Having been in existence for 11 years now, and with this being their fifth full length album, my own experience of Pestilential Shadows’ work has been as fleeting as their new album’s title – having heard a mere track on a compilation album. However, these guys garnered quite the reputation for themselves in the Australian metal scene as one of the finest purveyors of melody and sadness, whilst vehemently retaining the raw edge of tradition black metal. Having given ‘Ephemeral’ a solid chunk of my time over recent weeks, I’d struggle to disagree.

Getting the moody intro track out of the way, ‘Mill of Discord’ slowly creeps from your speakers in all its morose glory, simplistic repetitive melodies slowly distorting and shifting over time, akin to the face on some sort of Dorian Gray-esque haunted portrait, tricking the imagination with bursts of unimaginable sorrow and echoing with timeless misery. ‘Fragments’ does nothing to alter the unsettling nature either, resplendent with shimmering chords that billow like mist over dawn lit lakes, before shifting up a gear into a more pummeling – yet still somehow balanced and serene – creeping death knell. As albums go, you get sucked in by the cold atmosphere of this one right from the very off, feeling the familiar spine-tingle, and slowly watching the colour drain from your surroundings, whilst still being threatened with torrents of sporadic bile. It’s akin to a wounded creature, life slowly ebbing away, but flailing angrily out at any oncomers who should take advantage of their position before their life has fully slipped away. Coupling the coldness, there’s a lot of melody on display, but it’s not so much as to make it commercial or saccharine, rather used sparingly for pure emotive purposes.

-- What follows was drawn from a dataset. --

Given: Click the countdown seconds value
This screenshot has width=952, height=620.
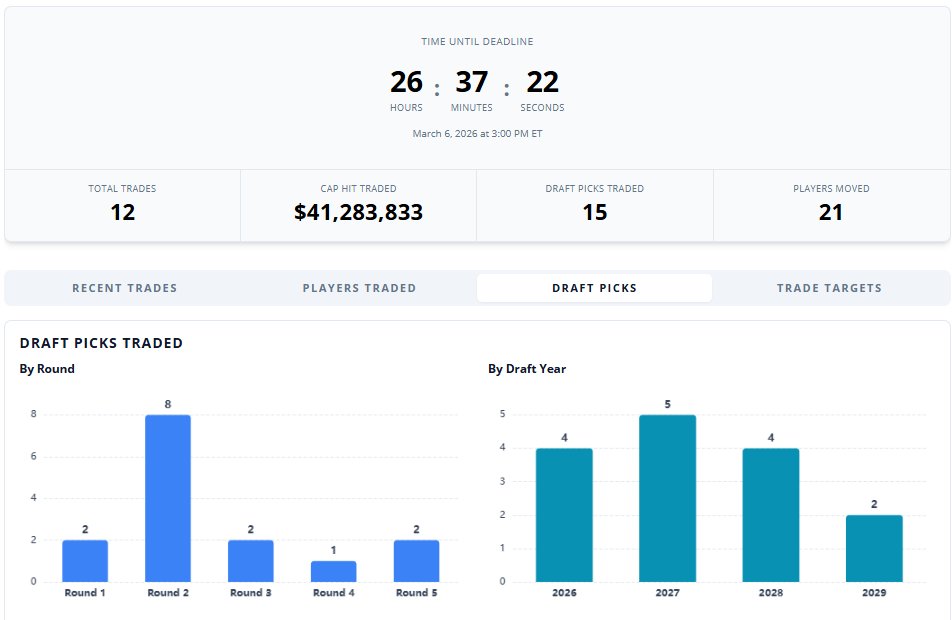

‘Hymn of Isolation and Suicide’ actually starts out, I’m pleasantly reminded of Mutiilation, Xasthur and early Shining (though, perhaps not quite so raw, but with the same plodding miserable intent). At varying times, these guys also channel Scandinavia through the likes of Setherial & Lord Belial, but also the US via Leviathan and Weakling. So, there are plenty of varied flavours of black metal all bought together in to one frosty, funereal album. It’s hard to say they have a sound of their own, but when they do what they do so well, it’s not fair to criticise in my opinion. All in all, I’d have to say this is a triumph – measured and calculating, with the right amount of coldness, a heavy dose of depression and a dash of spite to add that extra tang. Brittle emotions, starkness and draining coldness – Pestilential Shadows revel in all that is moribund, so drink deep and become enveloped.